Generally, contractors will enjoy the following benefits:

  • Significantly, contractors will have more freedom with regards to the work that they want or don’t want to do. They are not required to accept any contract. This type of set up is also known as  “Mutuality of Obligation.” Whereas in an employment contract, also known as a “contract of service”, the employer must provide work to the employee and the employee must perform that work. A contractor also has a “contract for services” however it does not include this obligation. The contractor conforms to providing service to the client based on the agreed schedule. The contractor accepts liability for any mistakes or omissions committed. After the project mentioned in the contract has been finished, then the client will not give any more work to the contractor. In case the client chooses to give more work, then the contractor is not obliged to accept it.
  • Contractors have the freedom and control when it comes to when and where they do the work. Typically, the nature of the work involves working on a client’s site. Although the client will presumably have a clear idea of what the deliverables will be, however, the contractor’s working methods can’t be defined by the client.
  • Employees are being paid by the number of hours that they’ve worked, usually on a weekly or monthly basis. While contractors will be paid upon the completion of particular milestones which are described on the contract. They could also send an invoice to their clients and ask payment for the services that they provide regularly, usually on a monthly basis.
  • Contractors can also enjoy some tax advantages. However, there are also some disadvantages, for instance, the lack of employment rights and benefits. Generally, employees of the company will be provided with holiday pay, redundancy pay, paid sick days etc, but contractors are not.
  • Contractors will not be paid, in case the client decides to terminate or does not to renew the contract. The contract between the two parties should describe clearly how termination will be handled. For instance, either party should provide a notice to terminate. Also, either side can choose to terminate the agreement instantly once there is a breach of contract that occurred from either side.
  • The rights of the contractors can be seen on The Conduct of Employment Agencies and Employment Business Regulations 2003.

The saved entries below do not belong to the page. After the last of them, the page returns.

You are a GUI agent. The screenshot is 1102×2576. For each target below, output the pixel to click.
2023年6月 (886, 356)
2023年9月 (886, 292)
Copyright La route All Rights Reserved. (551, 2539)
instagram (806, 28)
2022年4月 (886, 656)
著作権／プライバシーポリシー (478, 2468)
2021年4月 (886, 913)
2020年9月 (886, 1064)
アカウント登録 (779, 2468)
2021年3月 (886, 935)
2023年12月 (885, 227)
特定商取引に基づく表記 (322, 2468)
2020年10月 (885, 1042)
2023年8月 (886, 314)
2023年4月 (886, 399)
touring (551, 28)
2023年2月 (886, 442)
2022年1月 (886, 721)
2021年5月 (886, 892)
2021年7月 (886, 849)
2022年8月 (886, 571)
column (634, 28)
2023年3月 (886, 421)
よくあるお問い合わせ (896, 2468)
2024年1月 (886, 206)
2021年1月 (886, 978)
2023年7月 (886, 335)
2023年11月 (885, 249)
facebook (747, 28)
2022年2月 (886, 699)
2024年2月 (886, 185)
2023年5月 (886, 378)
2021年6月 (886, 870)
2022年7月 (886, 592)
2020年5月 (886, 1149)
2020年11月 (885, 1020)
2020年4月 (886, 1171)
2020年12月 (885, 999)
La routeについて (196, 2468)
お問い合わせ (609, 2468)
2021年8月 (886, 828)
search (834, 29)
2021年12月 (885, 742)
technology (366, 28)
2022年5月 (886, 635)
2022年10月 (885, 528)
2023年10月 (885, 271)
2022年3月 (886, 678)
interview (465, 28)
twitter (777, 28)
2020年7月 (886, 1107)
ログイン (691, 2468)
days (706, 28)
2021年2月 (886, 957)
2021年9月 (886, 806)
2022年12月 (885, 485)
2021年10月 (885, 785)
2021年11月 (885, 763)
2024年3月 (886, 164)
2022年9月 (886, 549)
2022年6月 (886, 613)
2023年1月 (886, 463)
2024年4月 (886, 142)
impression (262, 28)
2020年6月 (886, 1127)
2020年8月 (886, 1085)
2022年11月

Legal Structures For Contractors

If you are just starting out as a contractor, then one of your first tasks should be to decide on a more suitable legal structure when working as a self-employed person.

Up until the 1980s, being a sole trader is one of the typical ways of operating as a contractor.

However, during the late 1980s, HMRC introduced a rule which requires the Recruitment Agencies to be responsible for unpaid tax in case they choose to employ self-employed workers and paid them gross. This prompted Recruitment Agencies to stop using sole traders. As a result, contractors were forced to set up their own limited company. Ultimately, the Agency does not have any responsibilities for unpaid taxes anymore if they choose to deal with a limited company.

After the introduction of IR35 in 2000, there are now various company structures that can be used. Your choice on which structure to use will greatly depend on various factors. For instance, whether or not the IR35 rules can be applied to your contracts. Hence, it is critical that you understand what IR35 means.